Le mercredi 26 juillet 2017, le projet de loi sur la lutte contre les violences faites aux femmes a été voté à l’Assemblée. Environ une semaine plus tard, le mardi 1er août 2017, une loi similaire est votée en Jordanie avec, notamment, l’abolition de l’article 308 du Code pénal jordanien qui permettait aux auteurs de viol d’échapper à l’emprisonnement s’ils acceptent d’épouser leur victime.
Cette nouvelle loi tunisienne, dont les articles les plus commentés sont ceux portant sur les violences conjugales, le viol ou encore le consentement lors d’un acte sexuel, représente une réelle avancée pour la condition de la femme en Tunisie. Certaines mesures sont également prévues d’un point de vue économique avec, par exemple, l’article 18 sur les inégalités salariales. Mais où en est économiquement la femme tunisienne par rapport à la femme européenne, française ou encore marocaine ?
La situation actuelle
La France et l’Union européenne étant perçues comme faisant partie des pays les plus avancés en matière de droits de la femme et le Maroc ayant, tout comme la Tunisie, adopté une nouvelle Constitution s’engageant à combattre les inégalités entre hommes et femmes, prenons ces trois zones géographiques comme points de comparaison en utilisant trois indicateurs: l’écart salarial entre hommes et femmes, le taux de chômage des femmes par rapport à celui des hommes et la répartition de l’héritage.
L’écart salarial entre hommes et femmes est d’environ 23% en France et d’une moyenne de 16,4% dans l’Union européenne.

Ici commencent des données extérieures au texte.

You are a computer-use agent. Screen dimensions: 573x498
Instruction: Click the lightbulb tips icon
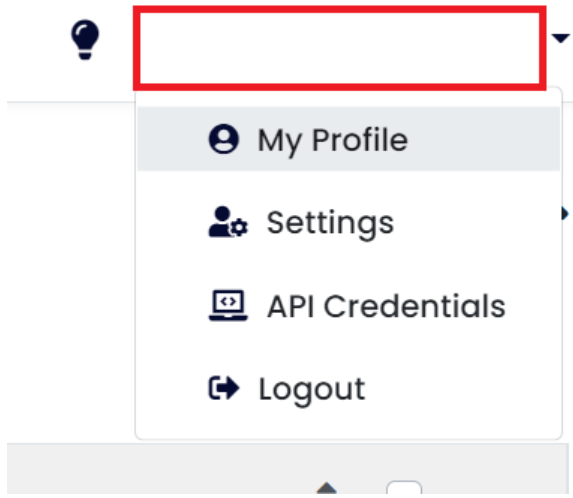tap(85, 39)
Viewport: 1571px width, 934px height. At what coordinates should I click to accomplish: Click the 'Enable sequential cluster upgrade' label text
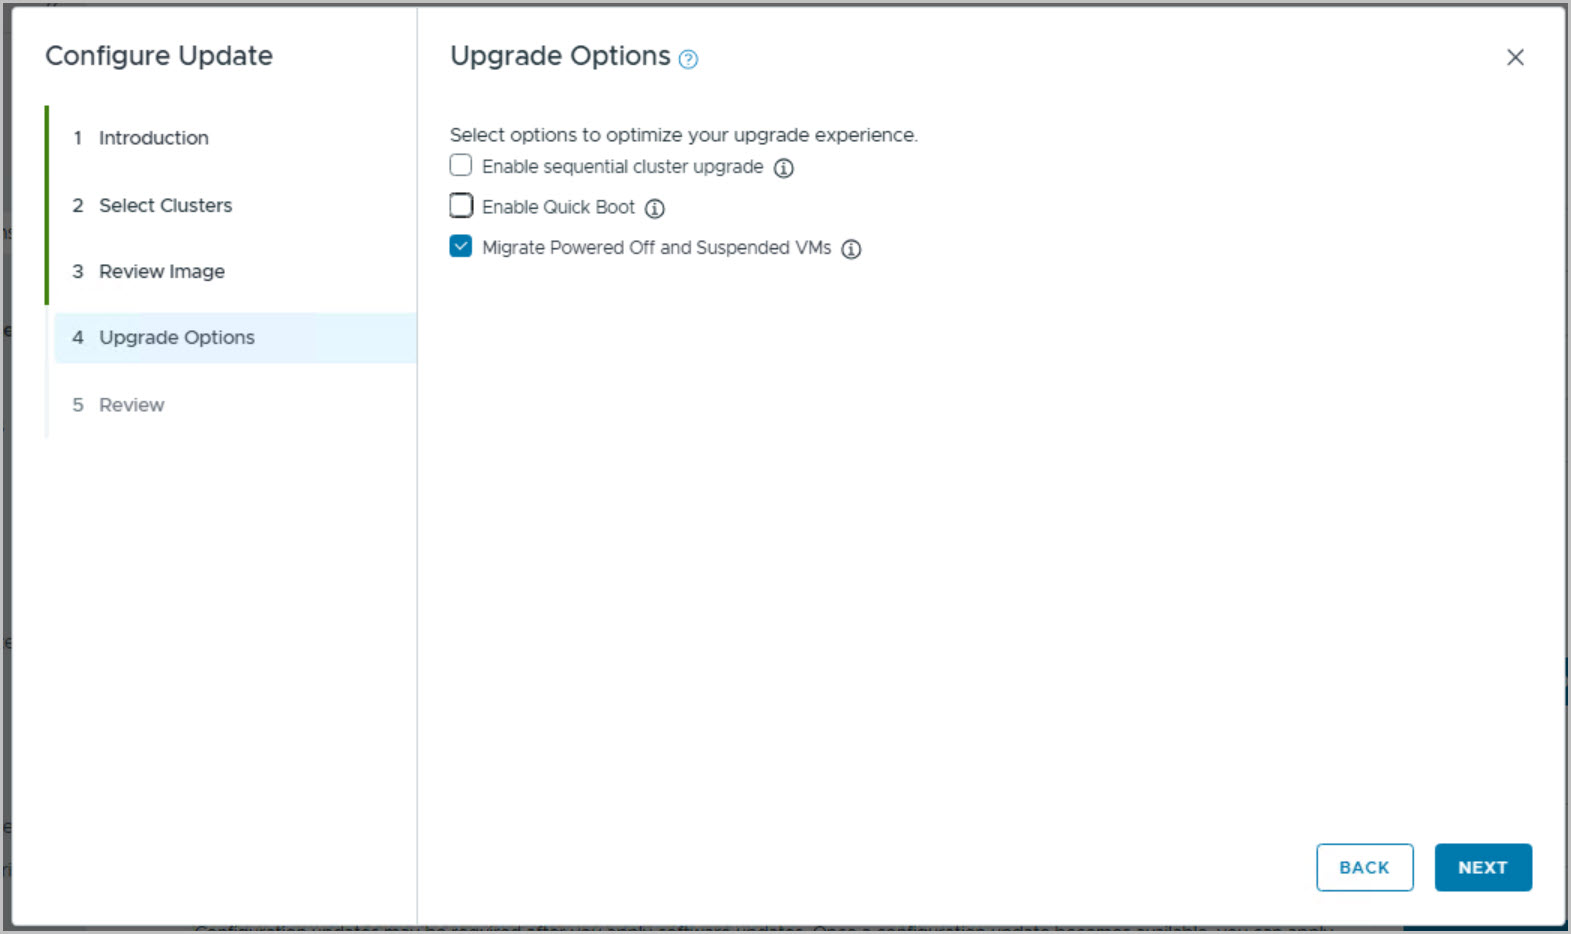(x=622, y=167)
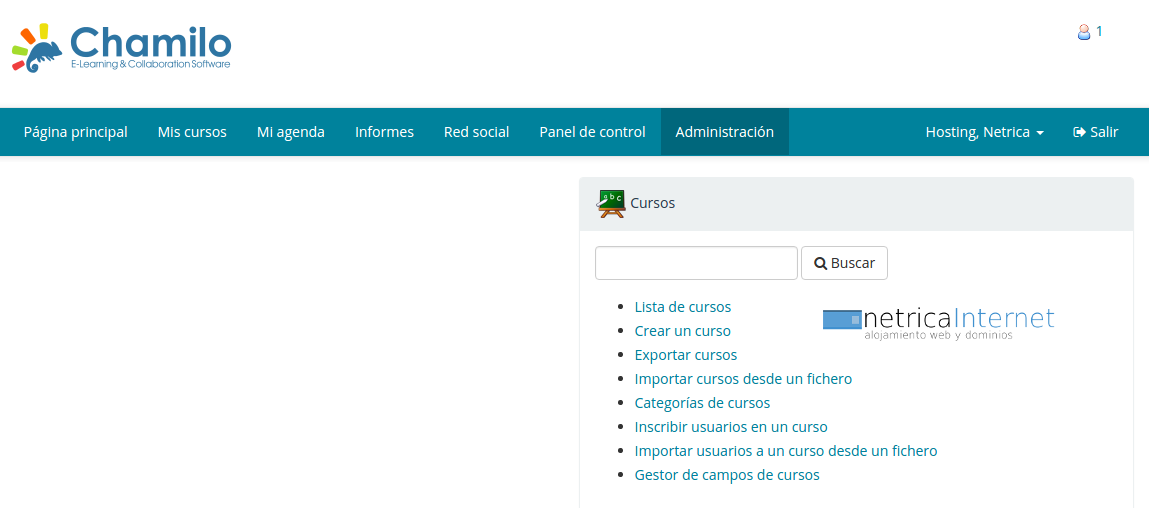The image size is (1149, 508).
Task: Click the Crear un curso link
Action: click(682, 331)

Quant au Maroc, il est d’environ 17%. La femme tunisienne bénéficierait donc d’une meilleure équité salariale puisqu’à diplôme et à poste égaux, son salaire est d’environ 14,6% inférieur à celui d’un homme.
Concernant le taux de chômage, la femme tunisienne se porte cette fois-ci moins bien, avec un taux d’environ 22,2% contre 11,4% pour les hommes. Dans une meilleure position, nous retrouvons la femme marocaine, dont le taux de chômage est d’environ 14,7% contre 10,4% pour les hommes. Outre-mer, la femme française a un taux de chômage d’environ 9,8% contre 10,1% pour les hommes. A l’échelle de l’Union européenne, la femme affiche un taux de chômage moyen de 8,4% contre 8% pour les hommes. La Tunisie se retrouve ici en bas de la liste, avec un taux de chômage féminin élevé et un écart conséquent par rapport aux hommes.
La question de la répartition de la succession est plus rapide à aborder, étant donné que les lois tunisiennes et marocaines sont à peu près similaires : la femme hérite de la moitié des parts de l’homme. Par exemple, pour une famille comportant un fils et deux filles, le fils recevra 50% des biens du père défunt, alors que les deux filles recevront 25% chacune. De l’autre côté, les lois sur la succession dans l’Union européenne semblent également assez homogènes. Les enfants se partagent les biens, peu importe leur sexe.
Une avancée possible
Les articles contenus dans ce projet de loi visent à lutter contre les inégalités ainsi que les violences physiques, psychologiques ou encore économiques, dont la femme tunisienne peut être victime. Ils ont aussi pour but de combattre les discriminations auxquelles elle peut être sujette. Discriminations qui sont souvent vues comme le point de départ des disparités entre elle et son homologue masculin.
Si ce projet de loi réussit à faire reculer certaines de ces disparités, telles qu’un écart salarial déjà peu élevé par rapport à d’autres, et sur le long terme, à ancrer des pratiques égalitaires vis-à-vis des deux sexes, cela pourrait hisser une Tunisie, déjà vue comme chef de file des droits de la femme dans le monde arabe, parmi les pays les plus avancés dans le domaine.
Une telle avancée dépendra également de la capacité et de la volonté d’appliquer cette loi. N’oublions pas que ces textes viennent appuyer une Constitution tunisienne, dont l’article 46 dispose clairement que « l’Etat s’engage à protéger les droits acquis de la femme, les soutient et œuvre à les améliorer. L’Etat garantit l’égalité des chances entre la femme et l’homme pour assumer les différentes responsabilités et dans tous les domaines. L’Etat œuvre à réaliser la parité entre la femme et l’homme dans les Conseils élus. L’Etat prend les mesures nécessaires afin d’éradiquer la violence contre les femmes ».